> **Exercise task A**
From the records below, reproduce the lines that run from the one containing "This screenshot has" through the one containing "Select the orange", including both of those lines.

> **Text passage**
◆ ◆ ◆ ◆

Traditional Greek Halvas

Traditional Greek Halvas

Traditional Greek Halvas

The word halvas is used to refer to a wide range of different desserts, treats, and sweets, found throughout many of the countries of the Balkan region, the Mediterranean, the Middle East, and parts of the Indian subcontinent, including India and Pakistan. The base of the recipe is nearly always some kind of fatty or oily substance, frequently olive oil, sunflower oil, or tahini, combined with a starchy material such as semolina or cornflour. To this base additional ingredients are added. These can be savoury ingredients such such as carrots or chickpeas for a more savoury dish or sweeter ingredients such as sugar, grape molasses, carob, or papaya. In order to enrichen the flavour and texture somewhat, and also frequently for the sake of decoration, further ingredients, such as dried nuts, spices (for example cinnamon), dried fruit (for example raisins), cacao, cloves, and chopped fruit rind, are often added.

The name of the dish most likely originates from the Arabic حلوى (meaning sweet or dessert). It is not clear exactly where the dish originated. Nonetheless, it is thought to have been a popular Greek dish for at least the last 8 centuries.

In contemporary Greek cuisine, one of the most popular of the various forms of halvas is semolina halvas. This traditional Greek halvas is the form of halvas you will be making by following this recipe. It is a simple but delicious dessert that takes just over half an hour to cook and prepare.

◆ ◆ ◆ ◆

> **Input**
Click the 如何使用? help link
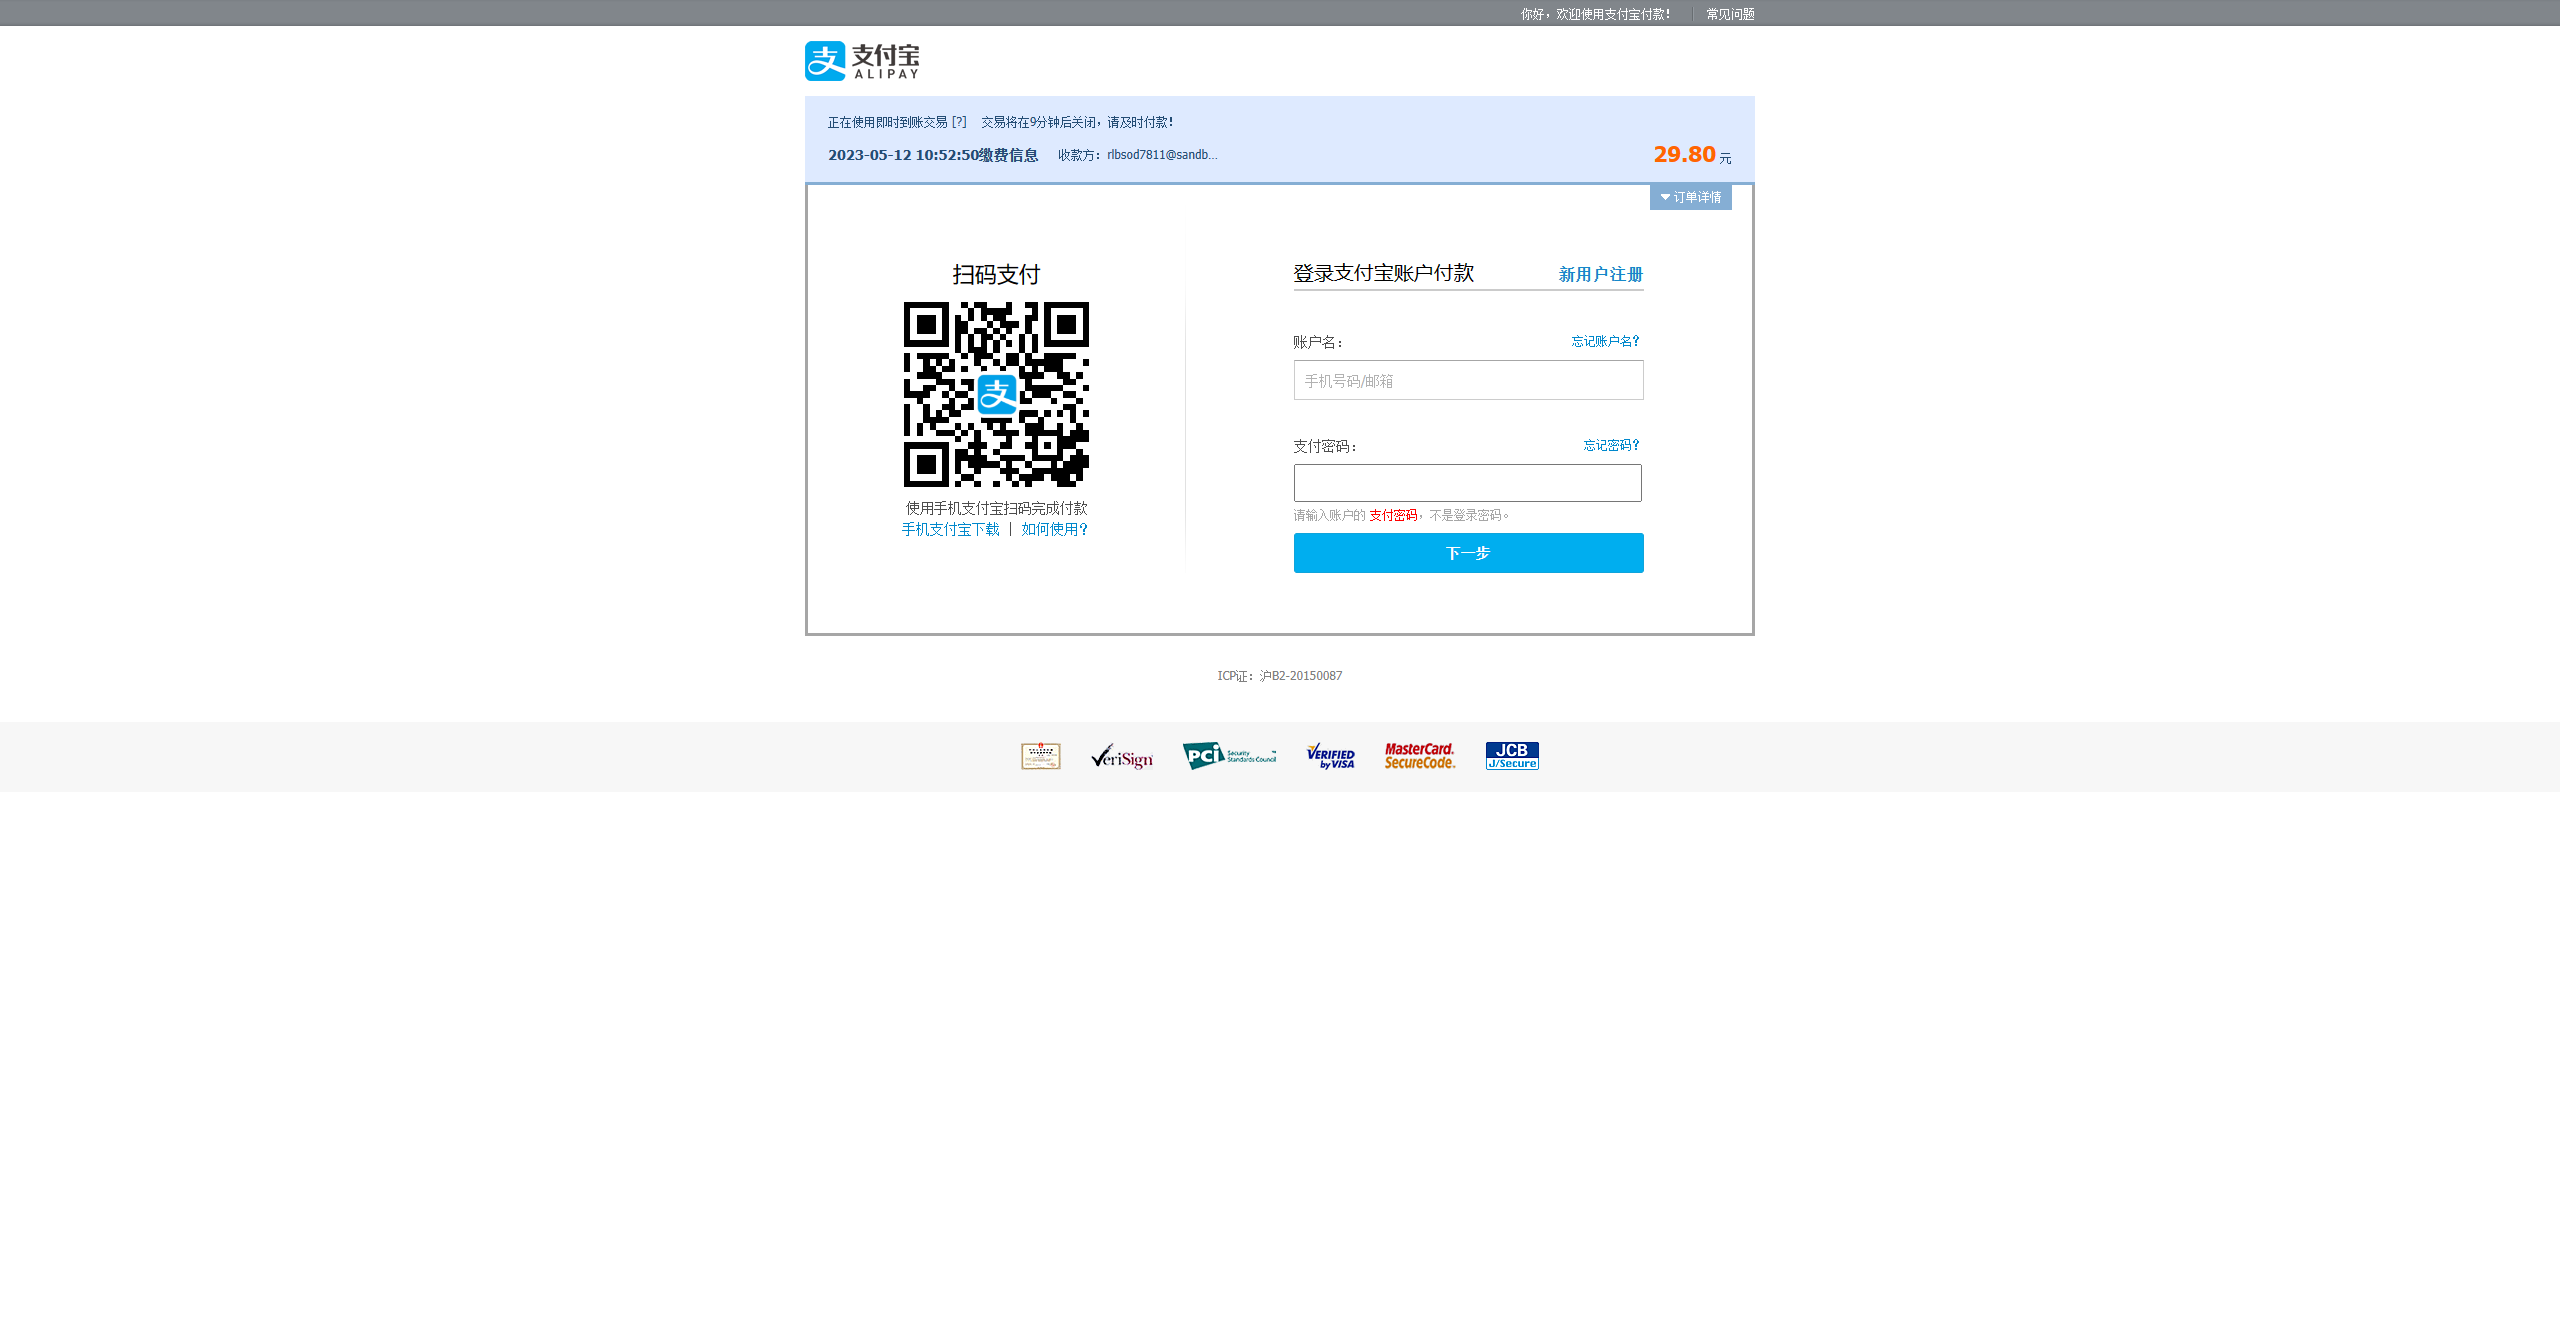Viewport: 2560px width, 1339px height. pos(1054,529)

◆ ◆ ◆ ◆

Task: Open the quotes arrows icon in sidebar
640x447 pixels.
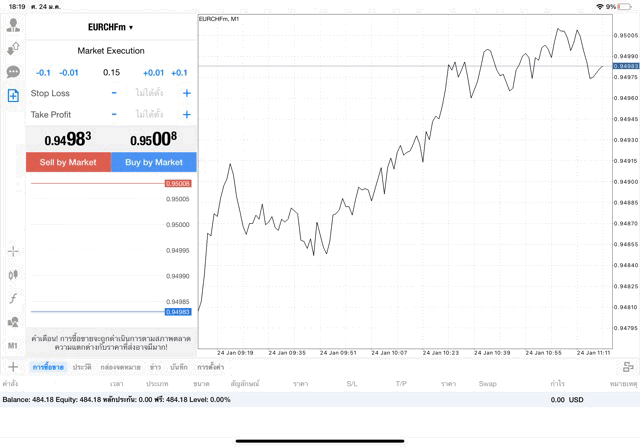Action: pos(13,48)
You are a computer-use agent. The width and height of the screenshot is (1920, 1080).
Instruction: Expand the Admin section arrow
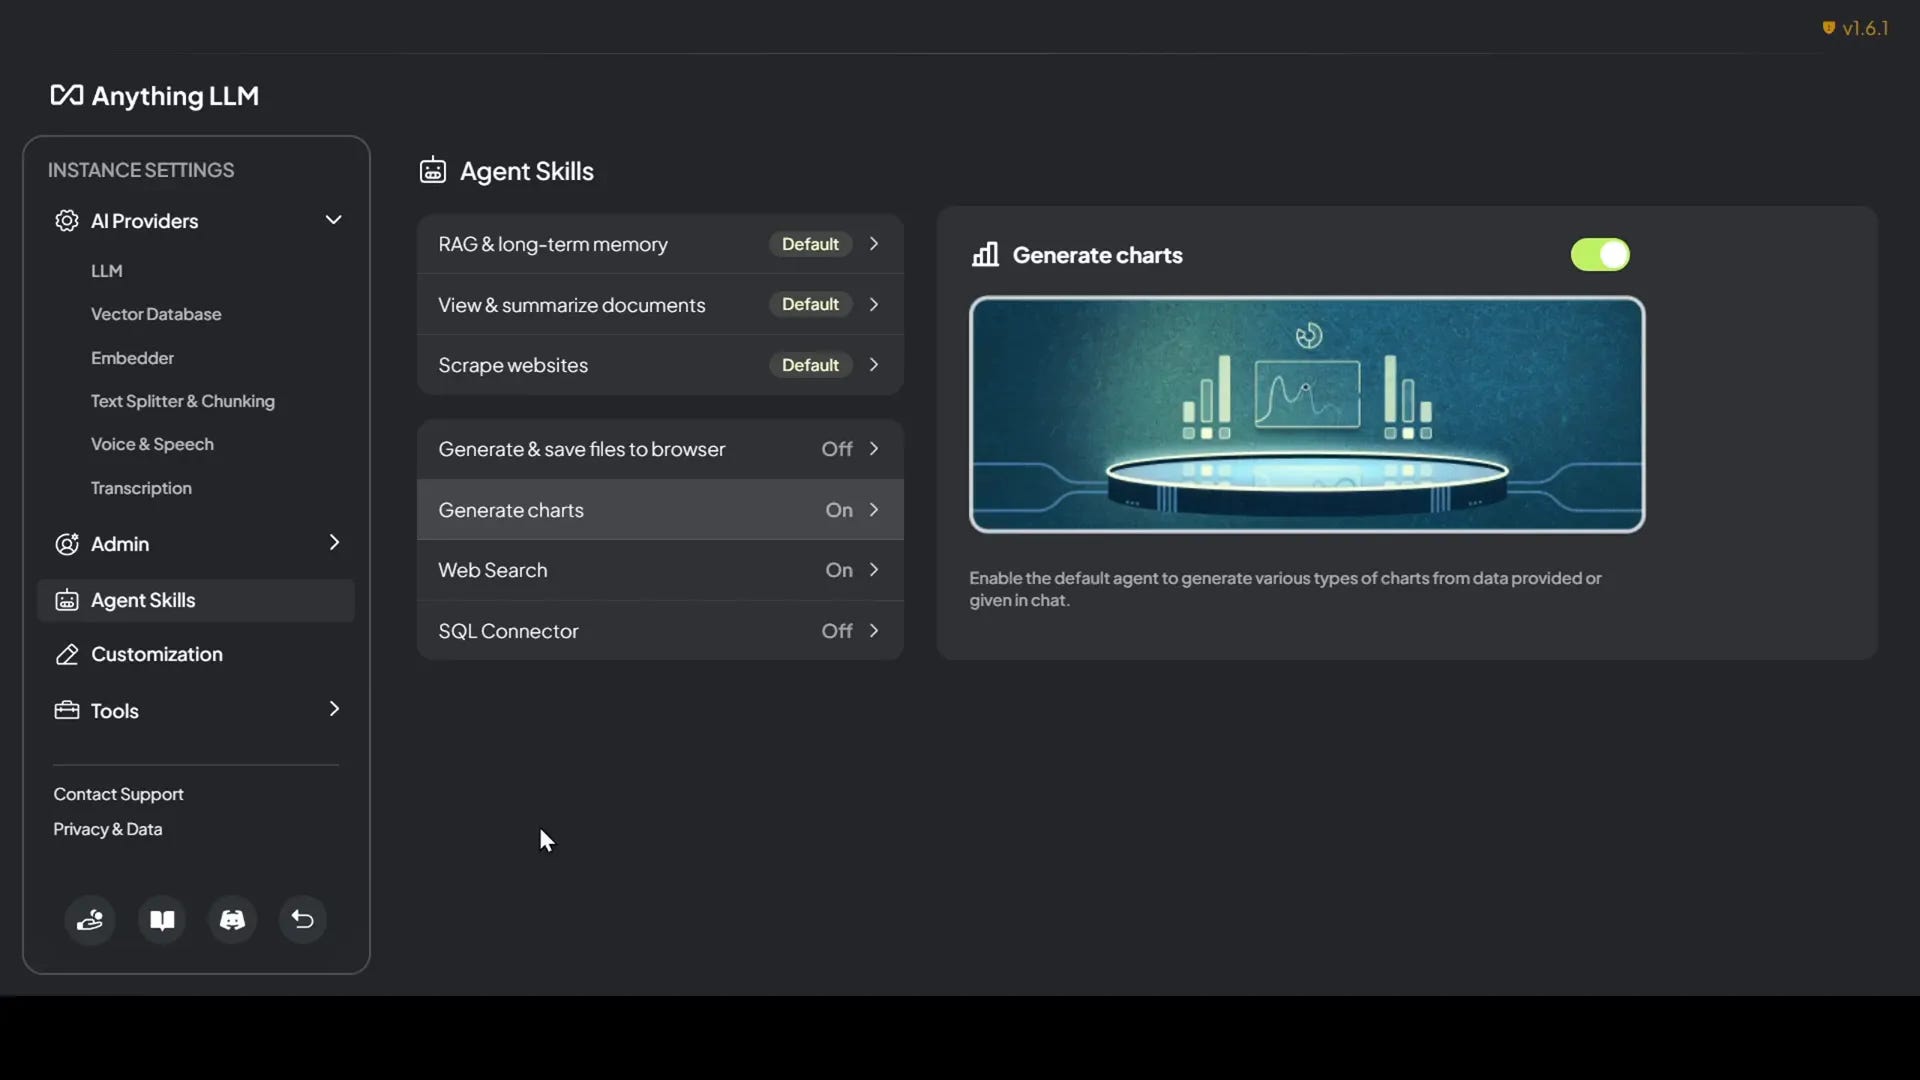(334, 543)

◆ ◆ ◆ ◆

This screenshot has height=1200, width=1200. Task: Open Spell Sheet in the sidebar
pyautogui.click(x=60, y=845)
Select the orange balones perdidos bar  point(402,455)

◆ ◆ ◆ ◆

> **Exercise task B**
Write the next part of the passage on traditional Greek halvas, picking up right after its last sentence.

> **Response A**
This screenshot has height=1200, width=1200. Task: Open Spell Sheet in the sidebar
pyautogui.click(x=60, y=845)
Select the orange balones perdidos bar  point(402,455)

> **Response B**
Caution: When cooking the dish take care to ensure that you use a low heat and avoid burning the mixture by stirring it continually.

  • Preparation time: About 15 minutes
  • Cooking time: About 20 minutes
  • Total time: About 35 minutes
  • Serves: 6
  • Approximate calories (USDA): 3,645
  • Equipment: a ladle, a large mold and/or a collection of smaller individual or funsize molds, a large saucepan, a regular saucepan
  • 200 grams of semolina 
  • 120 grams of olive oil (you can use sunflower oil if you don’t like or are allergic to olive oil)
  • 150 grams of whole, white almonds
  • 400 grams of water (about 0.4 litres)
  • 200 grams of your preferred sugar
  • The zest of one lemon (or orange)
  • Raisins (if desired)
  • Cinnamon (for sprinkling)
  1. Drop the oil, semolina, and almonds into a large saucepan, and heat gently. Add a few raisins if desired.
  2. Stir the mixture continually and frequently while heating it. Keep heating it very gently and stirring periodically for about 10 to 15 minutes. You may notice that the mixture whitens gradually as it is heated.
  3. Once the mixture is nearly ready, begin making the syrup. In a separate saucepan, heat the water with the sugar, stirring frequently, until the latter dissolves.
  4. As soon as you are confident that the sugar has dissolved, remove the pan from the heat and add the zest.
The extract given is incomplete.